While we don't expect the core.js removal and Babel changes to impact the vast majority of users, those were substantial changes in how k6 interprets JS and a minority of users might experience issues with their tests.

Please report any unexpected JavaScript errors by creating a GitHub issue. In particular Promise is now undefined, and some unused Babel plugins like transform-es2015-for-of and transform-regenerator were also removed.

This means that some workarounds like the ones mentioned here and here also won't work as is and will need additional polyfills and plugins to work properly.

  • The Docker image base was updated to Alpine 3.13. Thanks @andriisoldatenko for your contribution!

  • The Debian package now includes ca-certificates as a dependency. Thanks @Bablzz for your contribution!

Planned future breaking changes

The following are not breaking changes in this release, but we'd like to announce them so users can prepare for them in upcoming releases (likely k6 v0.32.0).

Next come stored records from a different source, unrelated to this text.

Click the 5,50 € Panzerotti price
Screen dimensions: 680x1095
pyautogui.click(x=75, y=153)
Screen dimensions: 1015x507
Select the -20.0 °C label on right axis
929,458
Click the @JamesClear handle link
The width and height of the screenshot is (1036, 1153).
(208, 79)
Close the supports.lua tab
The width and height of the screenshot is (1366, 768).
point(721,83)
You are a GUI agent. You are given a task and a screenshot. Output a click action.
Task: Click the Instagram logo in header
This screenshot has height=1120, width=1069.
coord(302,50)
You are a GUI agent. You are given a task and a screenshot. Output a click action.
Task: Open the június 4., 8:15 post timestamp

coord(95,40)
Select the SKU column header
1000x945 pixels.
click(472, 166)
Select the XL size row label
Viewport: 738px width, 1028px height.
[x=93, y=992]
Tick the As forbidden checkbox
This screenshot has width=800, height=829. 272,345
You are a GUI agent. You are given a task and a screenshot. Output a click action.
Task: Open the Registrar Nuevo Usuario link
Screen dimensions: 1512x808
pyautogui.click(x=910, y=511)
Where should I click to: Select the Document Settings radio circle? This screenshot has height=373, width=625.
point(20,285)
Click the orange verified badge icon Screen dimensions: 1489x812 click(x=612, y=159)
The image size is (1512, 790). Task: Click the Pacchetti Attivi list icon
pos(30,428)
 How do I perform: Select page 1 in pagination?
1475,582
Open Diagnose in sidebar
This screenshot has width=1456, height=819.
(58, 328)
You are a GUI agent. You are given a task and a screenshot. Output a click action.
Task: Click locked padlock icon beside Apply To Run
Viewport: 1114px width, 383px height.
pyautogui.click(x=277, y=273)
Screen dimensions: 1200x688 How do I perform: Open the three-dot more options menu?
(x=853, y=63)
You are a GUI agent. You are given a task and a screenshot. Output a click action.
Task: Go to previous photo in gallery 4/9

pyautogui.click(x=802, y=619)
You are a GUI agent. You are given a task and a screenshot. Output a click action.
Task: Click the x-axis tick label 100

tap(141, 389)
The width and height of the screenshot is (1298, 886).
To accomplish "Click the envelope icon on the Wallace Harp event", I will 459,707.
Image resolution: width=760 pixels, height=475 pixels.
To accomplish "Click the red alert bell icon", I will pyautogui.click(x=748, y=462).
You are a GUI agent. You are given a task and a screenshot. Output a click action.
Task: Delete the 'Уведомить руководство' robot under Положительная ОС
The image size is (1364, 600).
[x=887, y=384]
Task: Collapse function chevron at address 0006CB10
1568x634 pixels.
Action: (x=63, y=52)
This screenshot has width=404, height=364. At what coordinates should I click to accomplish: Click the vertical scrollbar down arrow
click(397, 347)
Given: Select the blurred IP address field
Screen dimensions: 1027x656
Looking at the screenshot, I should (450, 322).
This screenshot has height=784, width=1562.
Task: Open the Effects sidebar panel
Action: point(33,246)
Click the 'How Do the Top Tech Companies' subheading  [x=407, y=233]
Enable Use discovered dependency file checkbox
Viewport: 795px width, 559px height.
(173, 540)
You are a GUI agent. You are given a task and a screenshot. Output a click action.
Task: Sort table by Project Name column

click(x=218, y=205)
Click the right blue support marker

  • JS: The ArrayBuffer changes in this release are backwards compatible and shouldn't cause any issues, but in v0.32.0 some JS APIs that currently return an array of integers or string for binary data will return ArrayBuffer instead. This is the case for open() when used with the 'b' argument, response bodies for requests that specify responseType: 'binary', crypto.randomBytes(), hasher.digest('binary'), and encoding.b64decode(). Response.json() and Response.html() will also probably stop working when used with requests that specify responseType: 'binary'. These changes shouldn't be a problem for most users that were simply using these values to pass them to other internal modules (e.g. opening a binary file and passing it to http.post()), but if the scripts modified the binary data or depended on the current array of integers or string values they will need to be adapted to use typed arrays instead. You can follow the discussion in PR #1841 and issue #1020.
  • As part of the rebranding of Load Impact to k6, the k6 GitHub repository will be moved from loadimpact/k6 to k6io/k6 . Additionally because of Go's usage of URLs in package imports, the URL will be changed throughout the codebase. Since GitHub will maintain a redirect from the old location we don't expect this to impact a lot of users, or even external k6 contributors and xk6 developers, but be aware that the new URL should be used moving forward.
  • Because of the sunsetting of Bintray, the DEB, RPM, MSI and Chocolatey package repositories currently hosted on Bintray will be moved to a self-hosted solution sometime in the upcoming weeks. We'll communicate these changes via our blog as well as the official documentation.